The same line-up performed a concert on 5 March 2010 at the ABC in Glasgow, with support from The Law and Bruce & Jamie Watson, and lastly a concert on 6 March 2010 at the Alhambra Theatre, Dunfermline with support from Beatnic Prestige and Bruce & Jamie Watson. This final concert was to conclude a week of events celebrating the works, past and present, of Richard Jobson as part of The Fifer Festival 2010 on 6 March 2010.

The band undertook another reunion tour in 2017 to celebrate the 40th anniversary of their formation. It had a more extensive set of venues than the 2007 reunion with concerts throughout the UK and Ireland, and headlining the 2017 Rebellion Festival on the final night. The lineup included Richard Jobson, Bill Simpson, Mike Baillie, Bruce Watson and Jamie Watson.

In 2018 Burning Cities included four songs co-written by Martin Metcalfe, formerly of Goodbye Mr Mackenzie. The album reached number 28 in the UK Albums Chart.

Provided records:
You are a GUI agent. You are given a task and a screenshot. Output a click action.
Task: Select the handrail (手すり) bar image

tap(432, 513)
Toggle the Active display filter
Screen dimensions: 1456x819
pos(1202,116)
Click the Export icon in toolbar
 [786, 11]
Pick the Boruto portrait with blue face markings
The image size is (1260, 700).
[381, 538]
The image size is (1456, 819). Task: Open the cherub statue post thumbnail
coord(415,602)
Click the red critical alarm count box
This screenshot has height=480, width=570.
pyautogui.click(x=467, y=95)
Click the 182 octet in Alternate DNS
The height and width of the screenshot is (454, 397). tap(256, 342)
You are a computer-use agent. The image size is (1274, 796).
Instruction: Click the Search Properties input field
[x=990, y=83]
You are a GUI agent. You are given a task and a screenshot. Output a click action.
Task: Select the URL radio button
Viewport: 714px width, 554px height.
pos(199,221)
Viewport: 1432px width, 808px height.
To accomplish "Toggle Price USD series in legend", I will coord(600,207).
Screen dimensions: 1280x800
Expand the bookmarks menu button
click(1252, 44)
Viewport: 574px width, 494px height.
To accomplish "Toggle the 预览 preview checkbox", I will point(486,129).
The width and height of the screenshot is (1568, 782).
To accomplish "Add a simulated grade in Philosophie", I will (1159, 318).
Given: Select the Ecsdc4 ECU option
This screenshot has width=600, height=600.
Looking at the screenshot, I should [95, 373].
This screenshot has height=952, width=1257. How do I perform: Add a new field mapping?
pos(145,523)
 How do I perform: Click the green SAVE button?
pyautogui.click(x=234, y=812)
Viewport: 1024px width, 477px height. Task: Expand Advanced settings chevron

Task list:
A. Translate this sentence from the passage on the band's reunions into French: "The band undertook another reunion tour in 2017 to celebrate the 40th anniversary of their formation."
B. Write out the passage on the band's reunions from "The same line-up" up to and including "6 March 2010.", word for word.

Solution set:
A. Le groupe a entrepris une autre tournée de reformation en 2017 pour célébrer le 40e anniversaire de sa formation.

B.
The same line-up performed a concert on 5 March 2010 at the ABC in Glasgow, with support from The Law and Bruce & Jamie Watson, and lastly a concert on 6 March 2010 at the Alhambra Theatre, Dunfermline with support from Beatnic Prestige and Bruce & Jamie Watson. This final concert was to conclude a week of events celebrating the works, past and present, of Richard Jobson as part of The Fifer Festival 2010 on 6 March 2010.